Passage 1 is adapted from Catharine Beecher, Essay on Slavery and Abolitionism. Originally published in 1837. Passage 2 is adapted from Angelina E. Grimké, Letters to Catharine Beecher. Originally published in 1838. Grimké encouraged Southern women to oppose slavery publicly. Passage 1 is Beecher’s response to Grimké’s views. Passage 2 is Grimké’s response to Beecher.

Passage 1

Heaven has appointed to one sex the superior, and to the other the subordinate station, and this without any reference to the character or conduct of either. It is therefore as much for the dignity as it is for the interest of females, in all respects to conform to the duties of this relation. . . . But while woman holds a subordinate relation in society to the other sex, it is not because it was designed that her duties or her influence should be any the less important, or allpervading. But it was designed that the mode of gaining influence and of exercising power should be altogether different and peculiar. . . .

A man may act on society by the collision of intellect, in public debate; he may urge his measures by a sense of shame, by fear and by personal interest; he may coerce by the combination of public sentiment; he may drive by physical force, and he does not outstep the boundaries of his sphere. But all the power, and all the conquests that are lawful to woman, are those only which appeal to the kindly, generous, peaceful and benevolent principles.

Woman is to win every thing by peace and love; by making herself so much respected, esteemed and loved, that to yield to her opinions and to gratify her wishes, will be the freewill offering of the heart. But this is to be all accomplished in the domestic and social circle. There let every woman become so cultivated and refined in intellect, that her taste and judgment will be respected; so benevolent in feeling and action; that her motives will be reverenced;—so unassuming and unambitious, that collision and competition will be banished;—so “gentle and easy to be entreated,” as that every heart will repose in her presence; then, the fathers, the husbands, and the sons, will find an influence thrown around them, to which they will yield not only willingly but proudly. . . .

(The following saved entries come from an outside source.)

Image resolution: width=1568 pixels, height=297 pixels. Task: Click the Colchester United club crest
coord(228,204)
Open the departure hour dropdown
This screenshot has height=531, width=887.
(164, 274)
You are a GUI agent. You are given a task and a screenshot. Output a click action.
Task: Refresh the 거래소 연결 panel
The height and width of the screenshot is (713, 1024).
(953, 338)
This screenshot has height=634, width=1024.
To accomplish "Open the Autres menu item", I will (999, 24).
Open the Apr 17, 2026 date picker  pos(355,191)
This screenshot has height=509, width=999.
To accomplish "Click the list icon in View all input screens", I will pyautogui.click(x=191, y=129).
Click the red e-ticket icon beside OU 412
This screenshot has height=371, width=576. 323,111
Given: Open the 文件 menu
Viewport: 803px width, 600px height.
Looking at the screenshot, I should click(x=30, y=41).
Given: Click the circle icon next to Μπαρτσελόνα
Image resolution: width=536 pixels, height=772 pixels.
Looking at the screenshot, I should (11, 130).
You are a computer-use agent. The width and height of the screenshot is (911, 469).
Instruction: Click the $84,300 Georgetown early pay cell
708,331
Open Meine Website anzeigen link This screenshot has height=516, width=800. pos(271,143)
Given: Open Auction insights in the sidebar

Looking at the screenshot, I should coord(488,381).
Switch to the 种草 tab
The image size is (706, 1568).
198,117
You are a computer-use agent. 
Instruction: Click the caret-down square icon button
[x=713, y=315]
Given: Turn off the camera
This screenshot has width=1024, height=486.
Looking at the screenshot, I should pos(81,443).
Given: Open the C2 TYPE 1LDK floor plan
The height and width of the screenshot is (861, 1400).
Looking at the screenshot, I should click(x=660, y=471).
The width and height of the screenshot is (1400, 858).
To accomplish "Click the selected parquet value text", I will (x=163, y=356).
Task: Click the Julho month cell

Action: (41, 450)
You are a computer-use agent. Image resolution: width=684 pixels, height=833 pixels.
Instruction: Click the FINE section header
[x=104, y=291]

A woman may seek the aid of cooperation and combination among her own sex, to assist her in her appropriate offices of piety, charity, maternal and domestic duty; but whatever, in any measure, throws a woman into the attitude of a combatant, either for herself or others—whatever binds her in a party conflict—whatever obliges her in any way to exert coercive influences, throws her out of her appropriate sphere. If these general principles are correct, they are entirely opposed to the plan of arraying females in any Abolition movement.

Passage 2

The investigation of the rights of the slave has led me to a better understanding of my own. I have found the AntiSlavery cause to be the high school of morals in our land—the school in which human rights are more fully investigated, and better understood and taught, than in any other. Here a great fundamental principle is uplifted and illuminated, and from this central light, rays innumerable stream all around.

Human beings have rights, because they are moral beings: the rights of all men grow out of their moral nature; and as all men have the same moral nature, they have essentially the same rights. These rights may be wrested from the slave, but they cannot be alienated: his title to himself is as perfect now, as is that of Lyman Beecher: 1 it is stamped on his moral being, and is, like it, imperishable. Now if rights are founded in the nature of our moral being, then the mere circumstance of sex does not give to man higher rights and responsibilities, than to woman. To suppose that it does, would be to deny the selfevident truth, that the “physical constitution is the mere instrument of the moral nature.” To suppose that it does, would be to break up utterly the relations, of the two natures, and to reverse their functions, exalting the animal nature into a monarch, and humbling the moral into a slave; making the former a proprietor, and the latter its property.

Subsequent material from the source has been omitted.